An exact reproduction of the lines from the one with "Click the stacked-slides" to the end of the data below is required. No other lines may be included.

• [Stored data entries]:
--- START ---

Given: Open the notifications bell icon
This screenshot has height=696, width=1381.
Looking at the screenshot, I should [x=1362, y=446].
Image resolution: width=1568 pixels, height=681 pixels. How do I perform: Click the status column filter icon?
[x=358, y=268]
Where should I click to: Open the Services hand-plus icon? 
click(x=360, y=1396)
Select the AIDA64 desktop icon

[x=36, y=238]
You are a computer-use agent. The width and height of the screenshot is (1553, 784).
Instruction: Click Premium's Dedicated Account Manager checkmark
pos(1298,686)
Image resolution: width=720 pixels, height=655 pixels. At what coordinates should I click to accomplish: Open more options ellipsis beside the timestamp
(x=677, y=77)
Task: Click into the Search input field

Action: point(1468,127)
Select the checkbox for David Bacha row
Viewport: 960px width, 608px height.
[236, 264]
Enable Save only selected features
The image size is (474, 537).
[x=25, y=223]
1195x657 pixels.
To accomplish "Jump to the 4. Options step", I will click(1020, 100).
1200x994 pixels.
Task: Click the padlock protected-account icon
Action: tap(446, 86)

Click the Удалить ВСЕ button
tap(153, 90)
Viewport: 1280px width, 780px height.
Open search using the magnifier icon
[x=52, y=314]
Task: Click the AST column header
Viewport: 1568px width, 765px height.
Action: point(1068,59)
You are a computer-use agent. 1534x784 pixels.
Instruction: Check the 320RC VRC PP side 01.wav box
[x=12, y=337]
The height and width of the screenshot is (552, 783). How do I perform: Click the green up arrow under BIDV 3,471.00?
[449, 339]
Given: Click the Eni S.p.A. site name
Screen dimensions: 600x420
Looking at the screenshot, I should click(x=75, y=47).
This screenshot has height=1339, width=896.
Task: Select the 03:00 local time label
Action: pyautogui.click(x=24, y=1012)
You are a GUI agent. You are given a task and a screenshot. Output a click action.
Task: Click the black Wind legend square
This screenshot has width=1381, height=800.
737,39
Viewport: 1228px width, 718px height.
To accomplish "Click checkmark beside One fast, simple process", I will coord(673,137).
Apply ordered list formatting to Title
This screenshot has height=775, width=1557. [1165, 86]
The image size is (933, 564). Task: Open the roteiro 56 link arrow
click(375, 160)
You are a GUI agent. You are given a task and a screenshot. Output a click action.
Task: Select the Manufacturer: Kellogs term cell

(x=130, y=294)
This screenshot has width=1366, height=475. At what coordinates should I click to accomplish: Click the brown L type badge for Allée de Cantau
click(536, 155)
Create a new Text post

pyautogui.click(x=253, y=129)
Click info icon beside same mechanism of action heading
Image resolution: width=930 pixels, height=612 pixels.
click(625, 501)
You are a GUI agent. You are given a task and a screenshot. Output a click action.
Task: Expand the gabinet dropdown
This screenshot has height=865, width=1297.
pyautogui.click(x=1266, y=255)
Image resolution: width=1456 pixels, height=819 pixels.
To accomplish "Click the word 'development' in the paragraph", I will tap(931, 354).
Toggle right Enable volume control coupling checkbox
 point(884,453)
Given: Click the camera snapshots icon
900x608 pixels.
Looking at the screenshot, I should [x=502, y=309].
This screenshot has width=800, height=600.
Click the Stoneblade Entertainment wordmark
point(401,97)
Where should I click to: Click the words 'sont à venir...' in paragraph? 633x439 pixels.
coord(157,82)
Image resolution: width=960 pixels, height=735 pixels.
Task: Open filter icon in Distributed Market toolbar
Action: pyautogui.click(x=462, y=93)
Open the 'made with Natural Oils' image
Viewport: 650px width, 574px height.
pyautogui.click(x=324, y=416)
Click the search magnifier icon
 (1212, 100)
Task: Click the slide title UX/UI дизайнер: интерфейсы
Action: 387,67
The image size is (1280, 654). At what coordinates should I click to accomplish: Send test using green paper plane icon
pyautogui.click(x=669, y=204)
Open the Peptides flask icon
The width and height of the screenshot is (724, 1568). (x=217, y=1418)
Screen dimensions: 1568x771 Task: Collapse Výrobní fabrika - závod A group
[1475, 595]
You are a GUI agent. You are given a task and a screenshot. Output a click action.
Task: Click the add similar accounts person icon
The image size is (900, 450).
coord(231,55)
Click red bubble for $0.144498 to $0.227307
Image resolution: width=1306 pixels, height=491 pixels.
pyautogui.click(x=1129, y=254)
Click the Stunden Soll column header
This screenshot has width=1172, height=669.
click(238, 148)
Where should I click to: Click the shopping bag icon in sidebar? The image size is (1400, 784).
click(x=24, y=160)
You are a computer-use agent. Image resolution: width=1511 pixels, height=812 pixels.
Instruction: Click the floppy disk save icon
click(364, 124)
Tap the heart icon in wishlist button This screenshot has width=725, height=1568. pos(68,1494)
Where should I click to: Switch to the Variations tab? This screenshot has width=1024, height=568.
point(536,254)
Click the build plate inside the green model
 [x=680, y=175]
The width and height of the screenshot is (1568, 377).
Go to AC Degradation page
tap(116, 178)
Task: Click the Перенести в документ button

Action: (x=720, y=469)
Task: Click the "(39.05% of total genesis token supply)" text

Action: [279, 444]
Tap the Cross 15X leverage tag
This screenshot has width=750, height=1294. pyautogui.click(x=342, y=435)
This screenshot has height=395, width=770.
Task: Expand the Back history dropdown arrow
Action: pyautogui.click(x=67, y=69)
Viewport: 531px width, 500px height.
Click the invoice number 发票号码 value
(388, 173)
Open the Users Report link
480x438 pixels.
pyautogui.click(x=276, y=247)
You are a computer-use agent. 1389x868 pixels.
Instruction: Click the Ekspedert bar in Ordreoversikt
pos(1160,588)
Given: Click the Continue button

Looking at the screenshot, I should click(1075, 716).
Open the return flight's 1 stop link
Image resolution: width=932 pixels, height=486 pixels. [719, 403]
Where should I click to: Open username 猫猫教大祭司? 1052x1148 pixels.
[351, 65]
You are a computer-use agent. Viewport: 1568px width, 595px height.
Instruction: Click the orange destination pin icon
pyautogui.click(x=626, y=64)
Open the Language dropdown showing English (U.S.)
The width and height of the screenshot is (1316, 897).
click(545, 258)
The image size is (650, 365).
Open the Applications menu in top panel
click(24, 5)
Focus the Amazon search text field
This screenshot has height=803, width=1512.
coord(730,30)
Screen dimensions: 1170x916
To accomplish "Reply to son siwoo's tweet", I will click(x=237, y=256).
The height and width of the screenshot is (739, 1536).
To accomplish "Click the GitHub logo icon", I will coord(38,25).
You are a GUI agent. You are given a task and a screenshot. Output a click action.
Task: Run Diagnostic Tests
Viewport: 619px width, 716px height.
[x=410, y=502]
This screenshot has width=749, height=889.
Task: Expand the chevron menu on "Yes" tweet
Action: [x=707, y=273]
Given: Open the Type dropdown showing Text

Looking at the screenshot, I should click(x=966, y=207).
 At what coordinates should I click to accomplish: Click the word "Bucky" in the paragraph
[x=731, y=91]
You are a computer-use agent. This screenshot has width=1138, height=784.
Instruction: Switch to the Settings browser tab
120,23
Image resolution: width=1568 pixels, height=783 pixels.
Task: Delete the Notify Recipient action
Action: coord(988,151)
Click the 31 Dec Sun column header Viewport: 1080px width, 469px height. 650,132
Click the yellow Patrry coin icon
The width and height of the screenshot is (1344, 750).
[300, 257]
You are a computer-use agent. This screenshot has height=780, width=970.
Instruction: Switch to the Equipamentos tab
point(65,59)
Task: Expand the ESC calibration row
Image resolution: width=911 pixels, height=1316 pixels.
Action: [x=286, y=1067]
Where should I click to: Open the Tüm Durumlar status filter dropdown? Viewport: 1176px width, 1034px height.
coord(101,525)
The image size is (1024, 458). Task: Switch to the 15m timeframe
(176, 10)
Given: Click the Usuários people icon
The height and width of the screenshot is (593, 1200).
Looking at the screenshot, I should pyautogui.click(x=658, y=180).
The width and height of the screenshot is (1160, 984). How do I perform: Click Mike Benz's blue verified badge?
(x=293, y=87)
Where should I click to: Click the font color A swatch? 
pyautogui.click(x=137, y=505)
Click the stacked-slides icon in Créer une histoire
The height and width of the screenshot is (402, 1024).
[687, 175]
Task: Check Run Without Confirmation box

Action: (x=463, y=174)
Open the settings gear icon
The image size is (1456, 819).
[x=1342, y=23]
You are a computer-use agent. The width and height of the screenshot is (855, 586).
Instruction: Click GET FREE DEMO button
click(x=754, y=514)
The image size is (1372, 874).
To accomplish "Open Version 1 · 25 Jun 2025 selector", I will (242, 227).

--- END ---

• [Written reply]:
Click the stacked-slides icon in Créer une histoire
The height and width of the screenshot is (402, 1024).
[687, 175]
Task: Check Run Without Confirmation box

Action: (x=463, y=174)
Open the settings gear icon
The image size is (1456, 819).
[x=1342, y=23]
You are a computer-use agent. The width and height of the screenshot is (855, 586).
Instruction: Click GET FREE DEMO button
click(x=754, y=514)
The image size is (1372, 874).
To accomplish "Open Version 1 · 25 Jun 2025 selector", I will (242, 227).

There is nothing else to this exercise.